§ **Given passage**:
The plate on the left (with grapes) is one of our “date night” plates. As many of you know, one of our rituals as a couple has been a weekly date night at home. We have done it every week since we moved in together in 1992 with one exception — we did not have a date night the week Sam died. Back in the 1990s, it often was a simple and quick meal such as nachos. Over the years, the meals have improved, but the sentiment remains the same. Date night started as a time each week where we sat down together at the table, shared a meal, and remembered all the things about each other that caused us to fall in love in the first place. When it started, we had young children in the house, and didn’t have the money to go out, or the money to pay a babysitter, so the ritual of the kids having a special dinner (frozen pizza!) and a movie while we had our dinner was born.

A couple years into the ritual, I went into the local TJMaxx, and saw the grape plates. They only had two dinner plates and three salad plates, so I bought them all, and they became our date dinner plates.  Our children and their friends and our parents have all come to recognize that when those plates come out, we are going to have our time together as a couple. Time to talk, to dream, to mourn, to plan, to laugh, to cry, to look both to the past and the future, and time to bask in our love.

The other plate, the white one, is equally important in a different way. Our very first date was dinner at Boves in Burlington. Boves became our family restaurant. We celebrated report cards, championships, getting into college and so many other things there. The first place we went out to dinner after Sam’s death, almost three months after he passed, was to Boves. We laughed and cried that night as we ate spaghetti, remembering our first date, and all the times we’d been there with our children. We toasted Sam’s love of the wallpaper there.

§ **Data rows**:
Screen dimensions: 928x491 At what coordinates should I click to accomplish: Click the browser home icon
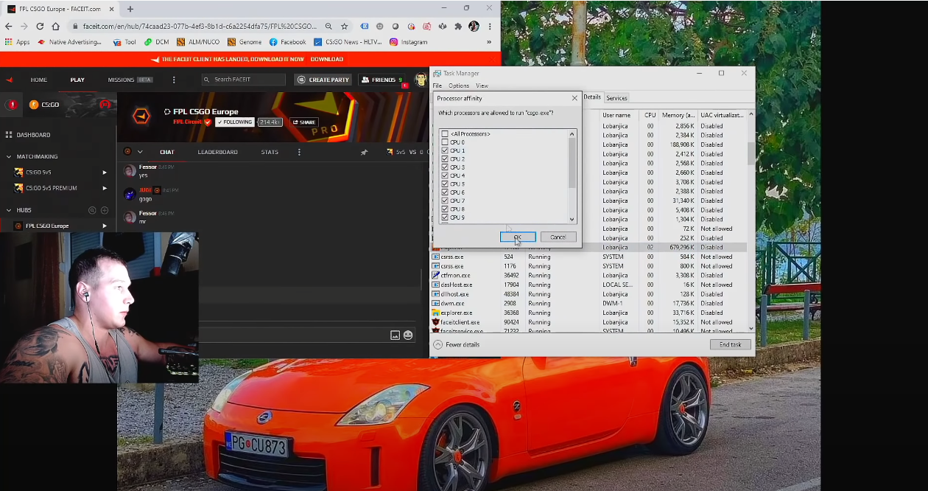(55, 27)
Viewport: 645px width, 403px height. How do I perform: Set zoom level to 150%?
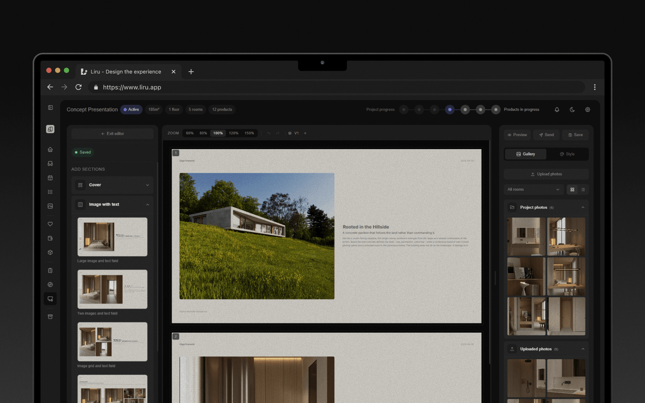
* * *
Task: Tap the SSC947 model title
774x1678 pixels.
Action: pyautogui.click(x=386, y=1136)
---
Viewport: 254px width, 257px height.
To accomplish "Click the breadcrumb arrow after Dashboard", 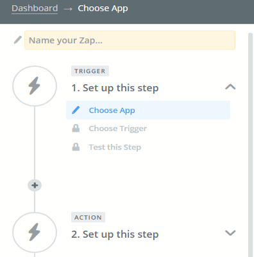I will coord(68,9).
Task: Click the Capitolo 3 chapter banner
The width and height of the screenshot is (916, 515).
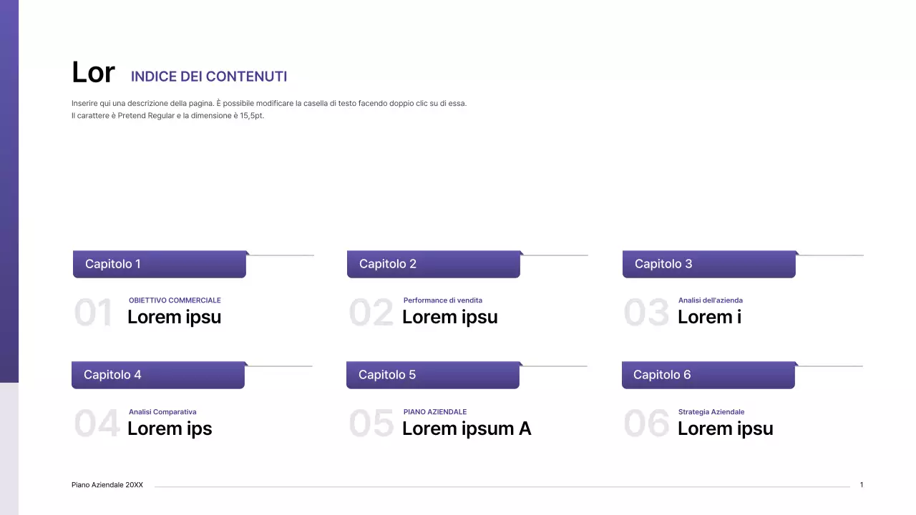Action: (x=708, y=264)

§ **Work to complete**: From the passage above about the date night plates, reproduce word for word the stretch from "The other plate, the" through "the wallpaper there.".

§ **Result of the task**:
The other plate, the white one, is equally important in a different way. Our very first date was dinner at Boves in Burlington. Boves became our family restaurant. We celebrated report cards, championships, getting into college and so many other things there. The first place we went out to dinner after Sam’s death, almost three months after he passed, was to Boves. We laughed and cried that night as we ate spaghetti, remembering our first date, and all the times we’d been there with our children. We toasted Sam’s love of the wallpaper there.